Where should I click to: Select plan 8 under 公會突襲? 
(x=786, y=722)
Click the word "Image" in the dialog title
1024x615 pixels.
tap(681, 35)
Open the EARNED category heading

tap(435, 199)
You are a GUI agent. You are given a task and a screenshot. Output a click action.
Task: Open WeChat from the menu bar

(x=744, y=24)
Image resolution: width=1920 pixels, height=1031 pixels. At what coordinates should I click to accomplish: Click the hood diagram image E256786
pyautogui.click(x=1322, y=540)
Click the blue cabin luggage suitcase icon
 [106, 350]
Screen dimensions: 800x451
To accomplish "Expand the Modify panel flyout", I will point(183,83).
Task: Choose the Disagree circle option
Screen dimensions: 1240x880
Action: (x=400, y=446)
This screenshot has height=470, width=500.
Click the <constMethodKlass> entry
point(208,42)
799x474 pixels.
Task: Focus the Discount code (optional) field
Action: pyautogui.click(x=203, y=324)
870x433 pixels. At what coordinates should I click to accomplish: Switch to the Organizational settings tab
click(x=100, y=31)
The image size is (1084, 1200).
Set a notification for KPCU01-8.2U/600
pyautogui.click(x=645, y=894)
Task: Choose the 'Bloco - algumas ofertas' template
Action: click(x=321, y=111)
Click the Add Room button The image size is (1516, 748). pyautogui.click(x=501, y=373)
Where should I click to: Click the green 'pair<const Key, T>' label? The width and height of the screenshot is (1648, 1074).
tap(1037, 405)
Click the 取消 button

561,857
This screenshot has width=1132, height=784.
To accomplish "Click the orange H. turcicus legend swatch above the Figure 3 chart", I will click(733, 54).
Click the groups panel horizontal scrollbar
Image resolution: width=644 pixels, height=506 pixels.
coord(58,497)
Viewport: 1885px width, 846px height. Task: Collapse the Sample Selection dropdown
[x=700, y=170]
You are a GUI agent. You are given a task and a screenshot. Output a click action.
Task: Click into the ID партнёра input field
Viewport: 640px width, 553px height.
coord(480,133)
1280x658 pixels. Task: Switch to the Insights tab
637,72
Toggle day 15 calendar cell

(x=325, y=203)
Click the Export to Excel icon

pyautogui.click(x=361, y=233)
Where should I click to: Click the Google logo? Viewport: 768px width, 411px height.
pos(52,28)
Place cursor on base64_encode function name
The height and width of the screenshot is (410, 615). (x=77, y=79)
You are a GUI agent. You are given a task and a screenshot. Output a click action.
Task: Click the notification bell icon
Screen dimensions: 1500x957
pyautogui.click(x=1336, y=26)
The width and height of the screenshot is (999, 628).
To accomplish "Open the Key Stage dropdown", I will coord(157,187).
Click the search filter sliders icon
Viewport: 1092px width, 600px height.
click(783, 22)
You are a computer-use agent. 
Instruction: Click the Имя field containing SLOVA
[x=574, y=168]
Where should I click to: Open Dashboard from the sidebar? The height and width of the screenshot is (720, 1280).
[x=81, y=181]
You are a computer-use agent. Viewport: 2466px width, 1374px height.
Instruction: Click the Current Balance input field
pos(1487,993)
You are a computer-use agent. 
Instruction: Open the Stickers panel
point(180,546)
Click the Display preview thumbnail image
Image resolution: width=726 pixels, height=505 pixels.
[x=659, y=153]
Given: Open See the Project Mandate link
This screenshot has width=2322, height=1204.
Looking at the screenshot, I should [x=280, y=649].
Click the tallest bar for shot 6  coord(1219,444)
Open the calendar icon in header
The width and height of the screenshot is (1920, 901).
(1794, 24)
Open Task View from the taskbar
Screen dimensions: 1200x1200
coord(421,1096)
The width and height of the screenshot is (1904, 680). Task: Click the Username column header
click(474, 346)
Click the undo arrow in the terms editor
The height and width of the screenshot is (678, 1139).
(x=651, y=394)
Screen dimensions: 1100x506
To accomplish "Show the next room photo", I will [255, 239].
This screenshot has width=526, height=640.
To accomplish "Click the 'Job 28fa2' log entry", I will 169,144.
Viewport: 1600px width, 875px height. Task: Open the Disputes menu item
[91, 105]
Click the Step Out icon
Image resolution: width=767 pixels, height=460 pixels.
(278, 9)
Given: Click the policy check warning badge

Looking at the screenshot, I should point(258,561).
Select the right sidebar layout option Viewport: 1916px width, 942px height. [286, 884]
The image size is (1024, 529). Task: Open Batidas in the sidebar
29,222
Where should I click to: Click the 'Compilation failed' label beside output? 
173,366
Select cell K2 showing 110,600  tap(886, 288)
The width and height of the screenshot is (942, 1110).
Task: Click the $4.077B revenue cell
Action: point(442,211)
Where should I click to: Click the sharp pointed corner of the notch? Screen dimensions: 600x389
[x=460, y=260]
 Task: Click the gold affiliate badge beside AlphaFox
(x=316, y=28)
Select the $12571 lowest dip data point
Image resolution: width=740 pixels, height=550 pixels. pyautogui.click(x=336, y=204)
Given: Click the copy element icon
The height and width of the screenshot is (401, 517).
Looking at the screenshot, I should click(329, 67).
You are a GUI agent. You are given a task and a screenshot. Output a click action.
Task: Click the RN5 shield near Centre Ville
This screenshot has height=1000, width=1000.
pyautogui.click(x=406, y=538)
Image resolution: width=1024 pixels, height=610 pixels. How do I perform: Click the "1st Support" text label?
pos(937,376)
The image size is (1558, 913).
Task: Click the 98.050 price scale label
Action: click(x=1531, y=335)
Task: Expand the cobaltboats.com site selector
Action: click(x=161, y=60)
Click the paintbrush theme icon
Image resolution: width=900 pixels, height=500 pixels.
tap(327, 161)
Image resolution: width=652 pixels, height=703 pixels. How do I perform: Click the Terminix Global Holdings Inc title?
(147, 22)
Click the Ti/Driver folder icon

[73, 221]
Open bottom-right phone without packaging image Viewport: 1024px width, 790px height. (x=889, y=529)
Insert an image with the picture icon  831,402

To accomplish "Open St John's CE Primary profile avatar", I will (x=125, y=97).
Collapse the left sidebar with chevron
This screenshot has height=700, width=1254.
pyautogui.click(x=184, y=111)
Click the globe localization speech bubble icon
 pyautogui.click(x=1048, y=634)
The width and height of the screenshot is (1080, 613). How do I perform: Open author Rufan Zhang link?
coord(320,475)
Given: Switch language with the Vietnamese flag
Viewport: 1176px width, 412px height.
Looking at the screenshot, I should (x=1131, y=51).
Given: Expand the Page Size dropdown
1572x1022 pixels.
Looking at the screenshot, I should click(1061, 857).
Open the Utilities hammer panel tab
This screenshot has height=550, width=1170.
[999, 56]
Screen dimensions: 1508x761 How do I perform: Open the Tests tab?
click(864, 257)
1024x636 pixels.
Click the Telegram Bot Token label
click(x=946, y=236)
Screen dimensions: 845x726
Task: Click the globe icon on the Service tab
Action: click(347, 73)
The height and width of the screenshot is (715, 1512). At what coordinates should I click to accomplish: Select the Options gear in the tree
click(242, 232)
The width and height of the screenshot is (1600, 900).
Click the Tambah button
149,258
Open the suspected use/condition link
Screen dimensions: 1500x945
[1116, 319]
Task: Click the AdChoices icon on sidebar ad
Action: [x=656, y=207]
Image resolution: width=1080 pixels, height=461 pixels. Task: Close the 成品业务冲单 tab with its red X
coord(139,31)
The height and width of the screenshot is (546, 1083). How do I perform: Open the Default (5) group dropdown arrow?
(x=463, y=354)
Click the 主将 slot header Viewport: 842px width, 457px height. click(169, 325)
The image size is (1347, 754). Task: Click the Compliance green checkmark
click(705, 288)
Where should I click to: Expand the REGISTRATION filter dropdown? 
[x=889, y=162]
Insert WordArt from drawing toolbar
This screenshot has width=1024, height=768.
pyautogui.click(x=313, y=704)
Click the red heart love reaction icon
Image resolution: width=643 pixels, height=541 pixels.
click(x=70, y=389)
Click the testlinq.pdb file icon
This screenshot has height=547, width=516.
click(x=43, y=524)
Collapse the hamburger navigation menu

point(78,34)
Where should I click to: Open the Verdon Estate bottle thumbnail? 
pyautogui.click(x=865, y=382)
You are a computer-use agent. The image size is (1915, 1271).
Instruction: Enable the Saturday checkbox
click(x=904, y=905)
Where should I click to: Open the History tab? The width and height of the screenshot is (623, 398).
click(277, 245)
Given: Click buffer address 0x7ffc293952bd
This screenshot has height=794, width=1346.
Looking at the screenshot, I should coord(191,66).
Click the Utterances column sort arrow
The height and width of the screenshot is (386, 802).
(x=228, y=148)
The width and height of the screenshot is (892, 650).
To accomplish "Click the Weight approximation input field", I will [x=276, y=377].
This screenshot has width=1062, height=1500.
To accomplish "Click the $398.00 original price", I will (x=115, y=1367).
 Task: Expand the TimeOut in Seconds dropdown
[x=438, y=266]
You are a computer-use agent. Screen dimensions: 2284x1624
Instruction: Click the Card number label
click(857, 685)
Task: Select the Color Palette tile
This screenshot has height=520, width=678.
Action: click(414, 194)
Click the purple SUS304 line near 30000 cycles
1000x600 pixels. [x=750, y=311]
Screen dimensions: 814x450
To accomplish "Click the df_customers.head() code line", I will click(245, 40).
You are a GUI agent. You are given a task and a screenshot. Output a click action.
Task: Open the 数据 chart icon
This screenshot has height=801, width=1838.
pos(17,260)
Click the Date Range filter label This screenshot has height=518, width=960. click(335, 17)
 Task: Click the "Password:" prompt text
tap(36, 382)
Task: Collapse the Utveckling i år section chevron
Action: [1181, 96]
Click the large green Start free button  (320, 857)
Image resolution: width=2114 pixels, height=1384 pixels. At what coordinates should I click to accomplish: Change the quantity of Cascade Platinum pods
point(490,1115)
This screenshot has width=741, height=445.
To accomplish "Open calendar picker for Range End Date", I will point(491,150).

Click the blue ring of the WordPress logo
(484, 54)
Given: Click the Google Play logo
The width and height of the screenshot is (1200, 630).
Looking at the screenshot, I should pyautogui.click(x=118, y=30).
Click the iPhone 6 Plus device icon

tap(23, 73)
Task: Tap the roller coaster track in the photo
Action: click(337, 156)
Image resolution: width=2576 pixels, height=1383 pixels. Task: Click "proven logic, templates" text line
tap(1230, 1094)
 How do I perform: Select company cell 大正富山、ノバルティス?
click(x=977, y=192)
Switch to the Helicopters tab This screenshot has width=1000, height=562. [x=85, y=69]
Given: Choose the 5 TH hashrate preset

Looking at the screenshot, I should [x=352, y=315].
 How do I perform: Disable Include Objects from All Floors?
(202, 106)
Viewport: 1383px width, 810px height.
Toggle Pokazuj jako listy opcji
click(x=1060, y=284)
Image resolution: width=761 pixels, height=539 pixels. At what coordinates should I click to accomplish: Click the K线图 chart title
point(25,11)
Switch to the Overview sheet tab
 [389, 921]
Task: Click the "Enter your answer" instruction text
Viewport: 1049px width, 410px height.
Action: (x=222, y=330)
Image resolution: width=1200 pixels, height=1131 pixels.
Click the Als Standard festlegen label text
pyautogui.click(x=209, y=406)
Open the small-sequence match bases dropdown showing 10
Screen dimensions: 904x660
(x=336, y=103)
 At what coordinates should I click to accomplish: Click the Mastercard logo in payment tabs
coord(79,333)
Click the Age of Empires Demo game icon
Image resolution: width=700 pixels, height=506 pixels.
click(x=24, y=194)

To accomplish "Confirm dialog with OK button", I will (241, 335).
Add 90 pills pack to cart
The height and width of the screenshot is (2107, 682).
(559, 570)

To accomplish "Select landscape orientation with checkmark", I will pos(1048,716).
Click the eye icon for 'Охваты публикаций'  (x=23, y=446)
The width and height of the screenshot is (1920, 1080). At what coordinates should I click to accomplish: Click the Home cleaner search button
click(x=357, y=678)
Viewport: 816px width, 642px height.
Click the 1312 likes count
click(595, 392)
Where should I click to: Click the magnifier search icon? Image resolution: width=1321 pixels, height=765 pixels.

- **Activity**:
Of the entries above, transcribe exactly those lines that fall between the line containing "This screenshot has height=794, width=1346." and the line containing "Task: Open the 数据 chart icon", together with those two lines.

- **Response area**:
This screenshot has height=794, width=1346.
Looking at the screenshot, I should coord(191,66).
Click the Utterances column sort arrow
The height and width of the screenshot is (386, 802).
(x=228, y=148)
The width and height of the screenshot is (892, 650).
To accomplish "Click the Weight approximation input field", I will [x=276, y=377].
This screenshot has width=1062, height=1500.
To accomplish "Click the $398.00 original price", I will (x=115, y=1367).
 Task: Expand the TimeOut in Seconds dropdown
[x=438, y=266]
You are a computer-use agent. Screen dimensions: 2284x1624
Instruction: Click the Card number label
click(857, 685)
Task: Select the Color Palette tile
This screenshot has height=520, width=678.
Action: click(414, 194)
Click the purple SUS304 line near 30000 cycles
1000x600 pixels. [x=750, y=311]
Screen dimensions: 814x450
To accomplish "Click the df_customers.head() code line", I will click(245, 40).
You are a GUI agent. You are given a task and a screenshot. Output a click action.
Task: Open the 数据 chart icon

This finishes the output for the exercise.